Tolerance to Environmental Conditions
Radiation tolerance is an important consideration in numerous medical, industrial and aerospace applications. Flash has limited radiation tolerance, so it requires redundancy or shielding when used in these applications, leading to added cost. Weebit ReRAM cells can withstand up to 350x more radiation than flash.
Immunity to electromagnetic fields is another important consideration for many similar applications. MRAM has, by definition (being magnetic memory), limited tolerance to electromagnetic fields. ReRAM cells, unlike other emerging memory technologies, are immune to electromagnetic fields. Weebit ReRAM is also thermally stable and operates consistently at a broad range of temperatures.
An important benefit of ReRAM is that it is a Back-End-Of-Line (BEOL) manufacturing technology that is easy to integrate with any Front-End-Of-Line (FEOL) technology. Flash is integrated in FEOL alongside many key analog components – often forcing compromises that lead to lower performance, larger size, and higher cost. Since ReRAM is integrated in BEOL, there is no need for compromise.
The fact that ReRAM is BEOL also means that it only needs to be adapted to a geometry in a fab once for all the variants of that geometry (low power, high voltage, etc.), unlike flash and other FEOL technologies which need to be adapted separately to each variant.
Lower Cost and Complexity
Weebit ReRAM is based on the most common materials used in fabs today, it uses standard tools and process flows, and it doesn’t require special equipment or additional floor space. All of this makes it easy to integrate our ReRAM into any CMOS manufacturing flow.
Compared to other emerging NVMs, ReRAM is a much simpler and cost-effective stack to produce. The Weebit stack comprises two layers between electrodes. MRAM comprises more than 10 layers, and these layers can be so thin that they are often difficult to accurately deposit and monitor. Weebit ReRAM requires only two additional masks, compared to more than 10 added masks for Flash. As a result, Weebit ReRAM only adds ~5% to the wafer cost, whereas flash and MRAM both add ~20-30%, and even 40% in some process nodes.
Our ReRAM is also inherently lower power than flash, and it consumes fewer resources to manufacture. As a result, it has a smaller GHG (greenhouse gas) emission footprint. In addition, ReRAM doesn’t require any rare earth materials, and the materials it does use don’t have a high risk of contamination.
Designed for Security
Weebit ReRAM demonstrates significant security-related advantages, enabling it to better protect its content from hacking attacks, and making it more difficult to reverse engineer.

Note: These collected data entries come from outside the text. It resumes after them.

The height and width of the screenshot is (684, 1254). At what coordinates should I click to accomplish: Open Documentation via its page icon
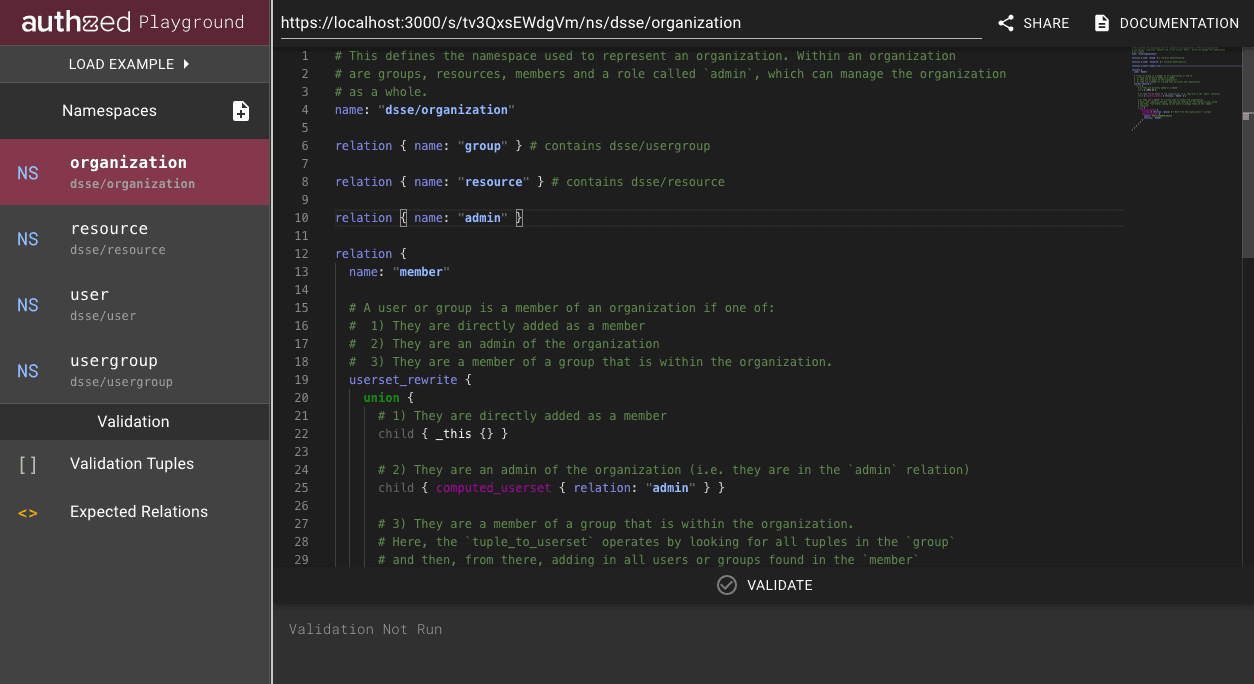coord(1102,23)
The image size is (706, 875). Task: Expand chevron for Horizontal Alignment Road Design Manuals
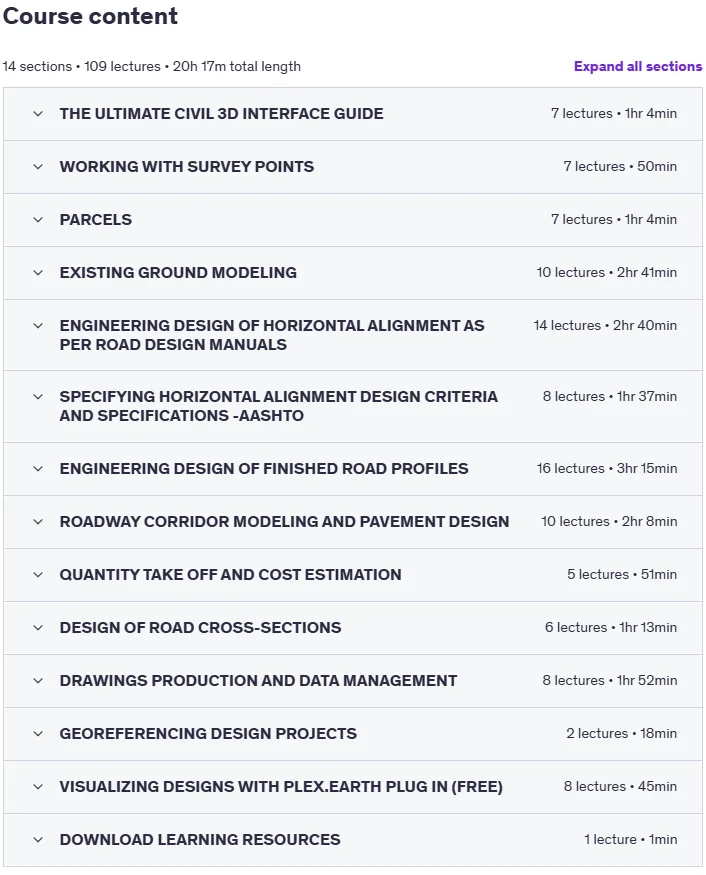point(38,326)
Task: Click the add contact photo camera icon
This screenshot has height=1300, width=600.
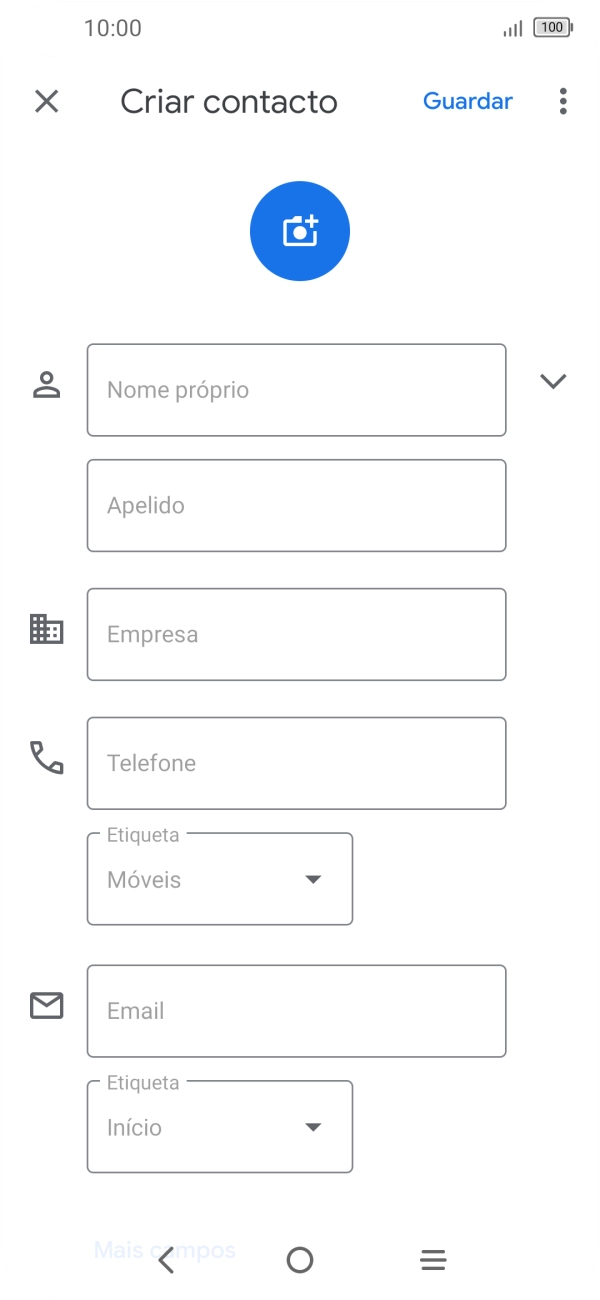Action: [x=299, y=230]
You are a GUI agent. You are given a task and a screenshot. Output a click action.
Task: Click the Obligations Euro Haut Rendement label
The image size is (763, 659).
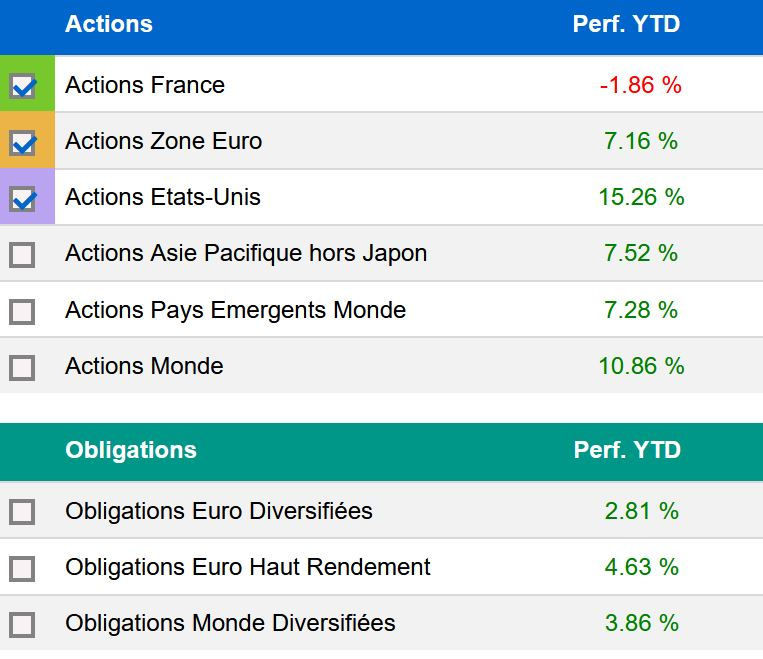[x=247, y=567]
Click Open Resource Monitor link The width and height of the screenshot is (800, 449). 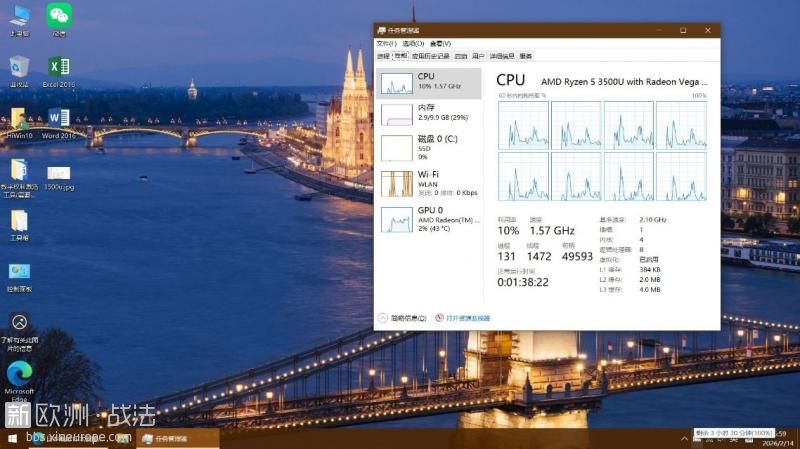(463, 318)
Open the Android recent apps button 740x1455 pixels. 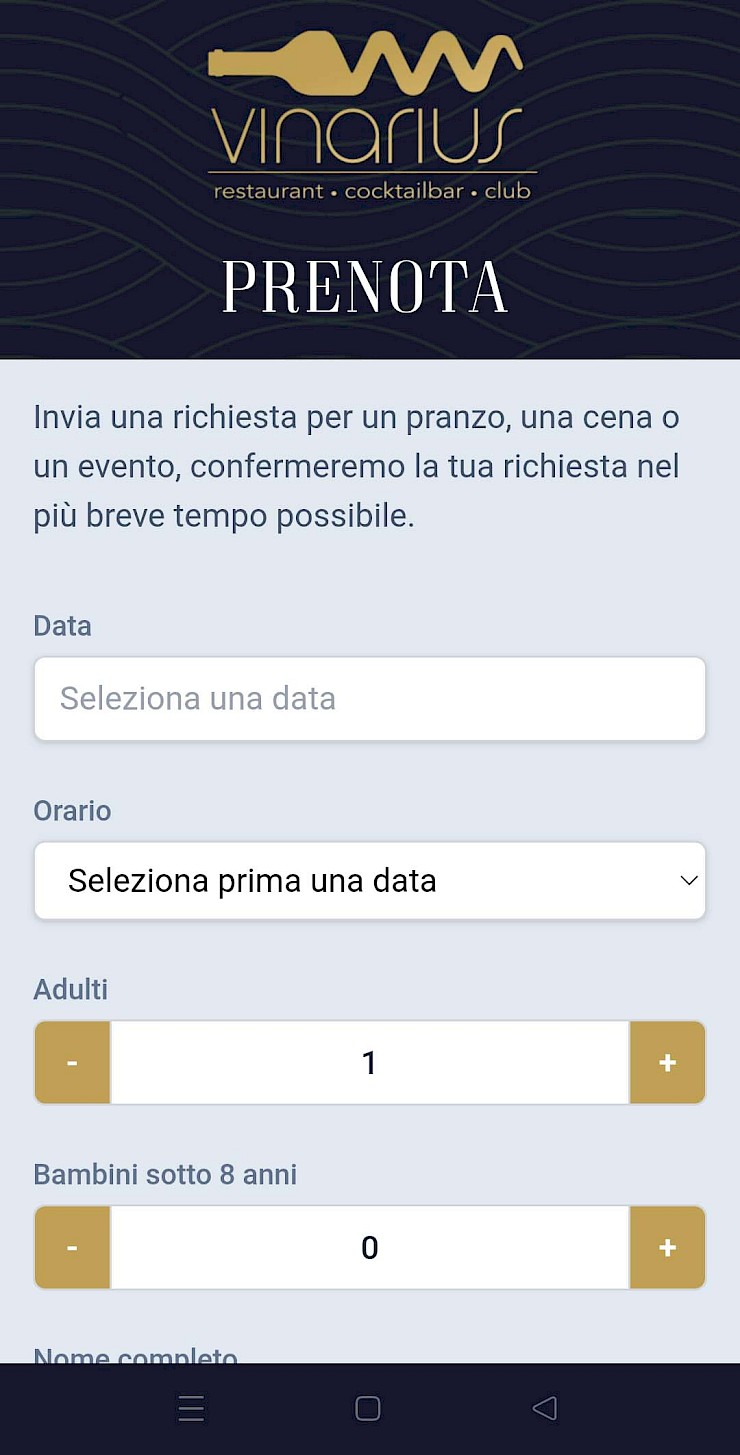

Unlike floating gate devices such as flash, ReRAM does not use any charges or other particles, so it is more difficult to sense or change its internal state using electron beams. ReRAM is also immune to electromagnetic fields, enabling it to easily withstand magnetic attacks. In addition, because the ReRAM bit cell is deeply embedded between two metal layers integrated at the back-end-of-line (BEOL), it is more immune to optical (laser) attacks. Lastly, careful design of Weebit ReRAM cells and associated control logic allow it to perfectly balance its power profile when reading its content, making it more immune to power analysis hacking.